Ralph, who is currently a third-year electrical engineering student, first made it into the Hall of Fame in his Grade 11-year, and finished joint-first in Grade 12. In 2019, he again made it into the Hall of Fame, then sole first in 2020, and this year joint-first with a score of 18 out of 20. The question paper comprises 20 relatively short “give the answer only” problems, to be solved in two hours.
Another two SU students also made it into the Hall of Fame this year: Jean Weight obtained a score of 15 out of 20, and Danielle Kleyn 12. They are both first-year students in the BSc mathematical sciences programme.
Dr Dirk Basson, coordinator of the Olympiad at SU and a lecturer in the Mathematics Division, says a record number of 36 SU students participated in this year’s competition. Nine of them obtained a score of ten and more, which places them in the top 30 out of the 215 students that participated. With these high scores, SU was ranked first amongst the competing universities, including University of KwaZulu-Natal, University of Cape Town, University of Pretoria and the University of the Witwatersrand.
Ralph says the problems posed in the Olympiad are usually original, and do not come from a set syllabus: “It is unlike any other exam. Through participating in Maths Olympiads, one becomes accustomed to analytical thinking and solving unconventional problems. I believe this is a tremendous help for succeeding in your university studies.”
The South African Mathematical Foundation (SAMF) administers a number of Mathematics Olympiads, including the SA Mathematics Olympiad, the SA Mathematics Challenge, the PAN-African Mathematics Olympiad and the International Mathematical Olympiad. The SAMF website also contains a wealth of Olympiad resources in the form of training manuals and former typical Olympiad problems.

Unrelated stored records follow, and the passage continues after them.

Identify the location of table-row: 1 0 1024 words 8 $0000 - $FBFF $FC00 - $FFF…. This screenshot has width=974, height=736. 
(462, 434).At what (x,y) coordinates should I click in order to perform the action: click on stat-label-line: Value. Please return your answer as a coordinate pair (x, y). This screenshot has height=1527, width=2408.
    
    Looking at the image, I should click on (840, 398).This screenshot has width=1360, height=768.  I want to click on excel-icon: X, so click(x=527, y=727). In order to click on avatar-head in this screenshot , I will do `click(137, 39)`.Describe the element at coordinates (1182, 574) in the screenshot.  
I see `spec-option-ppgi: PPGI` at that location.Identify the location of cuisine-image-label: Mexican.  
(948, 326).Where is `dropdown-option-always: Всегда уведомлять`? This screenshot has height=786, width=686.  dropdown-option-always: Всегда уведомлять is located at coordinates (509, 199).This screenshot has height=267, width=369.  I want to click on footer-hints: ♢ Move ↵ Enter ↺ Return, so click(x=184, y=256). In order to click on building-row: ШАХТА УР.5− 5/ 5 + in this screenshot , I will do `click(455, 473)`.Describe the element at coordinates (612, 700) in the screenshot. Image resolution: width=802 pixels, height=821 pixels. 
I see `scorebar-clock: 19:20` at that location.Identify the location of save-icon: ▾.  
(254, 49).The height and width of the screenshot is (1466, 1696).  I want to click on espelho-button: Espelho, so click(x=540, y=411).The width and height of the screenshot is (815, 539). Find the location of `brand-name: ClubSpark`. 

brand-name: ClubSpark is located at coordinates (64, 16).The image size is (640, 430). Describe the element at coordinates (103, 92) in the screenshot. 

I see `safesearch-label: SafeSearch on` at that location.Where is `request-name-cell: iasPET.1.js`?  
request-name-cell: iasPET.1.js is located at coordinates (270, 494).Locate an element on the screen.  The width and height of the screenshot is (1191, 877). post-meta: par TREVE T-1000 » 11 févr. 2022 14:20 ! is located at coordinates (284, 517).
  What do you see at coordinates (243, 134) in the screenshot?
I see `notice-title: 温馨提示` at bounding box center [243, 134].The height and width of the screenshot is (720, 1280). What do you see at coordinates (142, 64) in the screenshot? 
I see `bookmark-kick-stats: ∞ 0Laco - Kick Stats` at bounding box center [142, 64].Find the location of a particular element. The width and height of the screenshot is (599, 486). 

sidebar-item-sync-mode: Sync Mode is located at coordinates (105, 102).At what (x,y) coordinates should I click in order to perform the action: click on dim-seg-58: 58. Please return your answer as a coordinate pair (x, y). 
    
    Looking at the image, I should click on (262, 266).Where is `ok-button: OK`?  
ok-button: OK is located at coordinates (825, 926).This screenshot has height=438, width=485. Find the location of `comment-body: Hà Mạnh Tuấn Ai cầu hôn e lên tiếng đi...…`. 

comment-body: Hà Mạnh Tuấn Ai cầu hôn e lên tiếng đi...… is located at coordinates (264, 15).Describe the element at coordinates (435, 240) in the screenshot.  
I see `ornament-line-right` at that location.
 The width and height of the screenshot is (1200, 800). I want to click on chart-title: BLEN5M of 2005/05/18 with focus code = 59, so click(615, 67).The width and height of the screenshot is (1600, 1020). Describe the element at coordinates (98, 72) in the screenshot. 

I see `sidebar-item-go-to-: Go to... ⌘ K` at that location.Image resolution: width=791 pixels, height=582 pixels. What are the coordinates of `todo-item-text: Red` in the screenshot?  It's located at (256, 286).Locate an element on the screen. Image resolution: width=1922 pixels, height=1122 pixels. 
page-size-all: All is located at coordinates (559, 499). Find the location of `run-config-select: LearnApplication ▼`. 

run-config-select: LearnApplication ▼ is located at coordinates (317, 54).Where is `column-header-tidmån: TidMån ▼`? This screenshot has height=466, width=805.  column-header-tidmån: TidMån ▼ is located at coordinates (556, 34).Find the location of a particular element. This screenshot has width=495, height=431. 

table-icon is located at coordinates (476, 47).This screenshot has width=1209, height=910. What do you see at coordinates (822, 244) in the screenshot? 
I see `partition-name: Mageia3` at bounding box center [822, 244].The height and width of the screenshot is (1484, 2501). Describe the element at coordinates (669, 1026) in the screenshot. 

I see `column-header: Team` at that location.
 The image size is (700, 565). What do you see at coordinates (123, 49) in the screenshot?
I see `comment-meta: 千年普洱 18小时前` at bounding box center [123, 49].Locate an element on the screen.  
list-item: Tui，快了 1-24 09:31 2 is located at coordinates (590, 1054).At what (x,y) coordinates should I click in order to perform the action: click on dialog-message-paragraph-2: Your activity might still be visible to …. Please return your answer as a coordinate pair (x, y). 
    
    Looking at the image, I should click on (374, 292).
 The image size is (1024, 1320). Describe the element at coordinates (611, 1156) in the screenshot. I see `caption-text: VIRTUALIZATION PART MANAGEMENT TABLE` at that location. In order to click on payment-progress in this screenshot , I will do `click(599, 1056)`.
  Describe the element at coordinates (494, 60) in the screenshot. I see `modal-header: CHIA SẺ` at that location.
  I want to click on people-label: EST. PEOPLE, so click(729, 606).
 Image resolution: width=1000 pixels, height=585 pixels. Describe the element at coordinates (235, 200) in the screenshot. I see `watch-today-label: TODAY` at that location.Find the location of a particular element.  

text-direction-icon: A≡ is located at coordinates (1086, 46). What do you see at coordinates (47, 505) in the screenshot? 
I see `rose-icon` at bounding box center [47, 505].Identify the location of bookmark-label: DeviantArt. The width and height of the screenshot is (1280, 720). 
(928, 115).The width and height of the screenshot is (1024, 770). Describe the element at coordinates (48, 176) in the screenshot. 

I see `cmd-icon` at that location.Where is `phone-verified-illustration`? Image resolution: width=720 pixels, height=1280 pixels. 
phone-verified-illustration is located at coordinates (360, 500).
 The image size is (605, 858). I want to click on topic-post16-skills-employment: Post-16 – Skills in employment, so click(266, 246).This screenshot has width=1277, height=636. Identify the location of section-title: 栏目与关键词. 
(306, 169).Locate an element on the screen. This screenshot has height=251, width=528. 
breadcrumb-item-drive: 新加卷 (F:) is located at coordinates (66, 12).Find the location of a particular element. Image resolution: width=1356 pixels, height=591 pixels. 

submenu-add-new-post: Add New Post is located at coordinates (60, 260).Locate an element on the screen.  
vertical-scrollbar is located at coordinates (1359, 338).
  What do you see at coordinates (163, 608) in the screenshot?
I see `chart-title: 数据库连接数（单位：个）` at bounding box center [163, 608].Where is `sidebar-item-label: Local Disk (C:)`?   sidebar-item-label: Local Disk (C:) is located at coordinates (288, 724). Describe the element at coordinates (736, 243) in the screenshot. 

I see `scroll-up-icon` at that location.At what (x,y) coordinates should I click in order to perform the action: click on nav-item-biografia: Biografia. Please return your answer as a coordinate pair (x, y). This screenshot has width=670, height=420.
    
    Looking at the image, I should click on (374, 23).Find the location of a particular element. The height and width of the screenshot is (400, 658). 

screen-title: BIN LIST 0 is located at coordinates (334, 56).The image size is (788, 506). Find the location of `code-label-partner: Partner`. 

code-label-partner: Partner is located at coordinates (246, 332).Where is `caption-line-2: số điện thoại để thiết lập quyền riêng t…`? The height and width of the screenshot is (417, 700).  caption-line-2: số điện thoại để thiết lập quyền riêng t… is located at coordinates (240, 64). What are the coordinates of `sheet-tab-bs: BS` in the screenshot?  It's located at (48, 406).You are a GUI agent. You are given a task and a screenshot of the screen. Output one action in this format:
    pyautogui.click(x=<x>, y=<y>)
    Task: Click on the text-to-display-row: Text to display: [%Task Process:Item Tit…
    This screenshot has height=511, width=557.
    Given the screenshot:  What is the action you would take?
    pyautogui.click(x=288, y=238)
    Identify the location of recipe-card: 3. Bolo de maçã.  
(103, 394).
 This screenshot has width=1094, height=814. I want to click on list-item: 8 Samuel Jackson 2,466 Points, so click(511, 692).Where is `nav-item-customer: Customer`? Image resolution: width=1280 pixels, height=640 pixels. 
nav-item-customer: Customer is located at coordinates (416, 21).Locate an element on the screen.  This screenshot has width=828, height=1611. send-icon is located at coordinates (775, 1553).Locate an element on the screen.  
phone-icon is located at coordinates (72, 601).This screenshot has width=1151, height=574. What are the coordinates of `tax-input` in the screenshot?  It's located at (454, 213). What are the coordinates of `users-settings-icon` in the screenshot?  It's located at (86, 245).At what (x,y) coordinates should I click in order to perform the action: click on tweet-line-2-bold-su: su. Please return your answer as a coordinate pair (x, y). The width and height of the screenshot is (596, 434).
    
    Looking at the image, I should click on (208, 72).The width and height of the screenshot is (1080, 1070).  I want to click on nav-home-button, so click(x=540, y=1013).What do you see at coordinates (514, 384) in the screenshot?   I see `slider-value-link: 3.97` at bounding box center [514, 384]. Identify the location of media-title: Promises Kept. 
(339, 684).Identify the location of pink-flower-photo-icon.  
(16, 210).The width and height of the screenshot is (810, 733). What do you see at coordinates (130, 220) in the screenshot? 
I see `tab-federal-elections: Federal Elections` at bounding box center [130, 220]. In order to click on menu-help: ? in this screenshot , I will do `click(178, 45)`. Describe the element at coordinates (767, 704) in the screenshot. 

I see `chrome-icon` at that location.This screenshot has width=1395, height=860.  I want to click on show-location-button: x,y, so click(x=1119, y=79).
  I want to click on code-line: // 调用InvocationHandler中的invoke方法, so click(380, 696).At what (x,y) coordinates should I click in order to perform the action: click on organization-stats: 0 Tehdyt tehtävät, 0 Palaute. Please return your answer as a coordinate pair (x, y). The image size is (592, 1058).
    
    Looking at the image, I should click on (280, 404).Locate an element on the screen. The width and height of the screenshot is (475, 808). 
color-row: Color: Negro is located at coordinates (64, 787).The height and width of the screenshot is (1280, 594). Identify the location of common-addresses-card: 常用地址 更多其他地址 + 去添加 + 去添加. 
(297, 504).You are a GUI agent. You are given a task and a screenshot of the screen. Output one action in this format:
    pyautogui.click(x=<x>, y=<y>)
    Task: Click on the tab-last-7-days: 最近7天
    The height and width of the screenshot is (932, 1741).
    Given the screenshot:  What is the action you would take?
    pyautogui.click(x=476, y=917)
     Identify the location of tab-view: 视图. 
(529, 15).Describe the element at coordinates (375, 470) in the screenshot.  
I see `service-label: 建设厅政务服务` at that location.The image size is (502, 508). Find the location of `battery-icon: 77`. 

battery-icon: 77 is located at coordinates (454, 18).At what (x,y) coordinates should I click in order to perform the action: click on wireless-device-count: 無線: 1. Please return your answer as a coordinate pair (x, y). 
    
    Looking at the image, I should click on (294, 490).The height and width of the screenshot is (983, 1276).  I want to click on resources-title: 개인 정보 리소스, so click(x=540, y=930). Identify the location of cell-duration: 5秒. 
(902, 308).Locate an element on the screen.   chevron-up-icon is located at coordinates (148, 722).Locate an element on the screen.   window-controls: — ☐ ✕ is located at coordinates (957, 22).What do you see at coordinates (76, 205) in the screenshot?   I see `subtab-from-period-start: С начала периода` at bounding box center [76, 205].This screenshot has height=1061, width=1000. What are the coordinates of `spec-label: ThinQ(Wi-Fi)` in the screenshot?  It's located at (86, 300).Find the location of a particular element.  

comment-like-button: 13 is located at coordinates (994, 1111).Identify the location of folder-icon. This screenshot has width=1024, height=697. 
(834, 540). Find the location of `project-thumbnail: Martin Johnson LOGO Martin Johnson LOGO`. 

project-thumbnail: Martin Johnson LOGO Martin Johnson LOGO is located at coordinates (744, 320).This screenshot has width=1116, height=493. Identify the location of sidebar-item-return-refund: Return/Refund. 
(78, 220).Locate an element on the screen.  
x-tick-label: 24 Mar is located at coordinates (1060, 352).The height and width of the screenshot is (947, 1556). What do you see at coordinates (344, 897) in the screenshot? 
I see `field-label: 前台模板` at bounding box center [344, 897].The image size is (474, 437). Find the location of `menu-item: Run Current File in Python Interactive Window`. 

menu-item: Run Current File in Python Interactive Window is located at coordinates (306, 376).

This year SU and other South African universities will also compete for the first time in the Simon Marais Mathematics Competition on 9 October 2021. Dr Simon Marais was an SU alumni and physicist who became a prominent contrarian asset manager in South Africa and later Australia. He maintained a life-long passionate interest in mathematics and mathematical problem solving after completing a PhD in Theoretical Physics at Cambridge University in 1991. On 26 February 2015 he passed away after a short battle with cancer.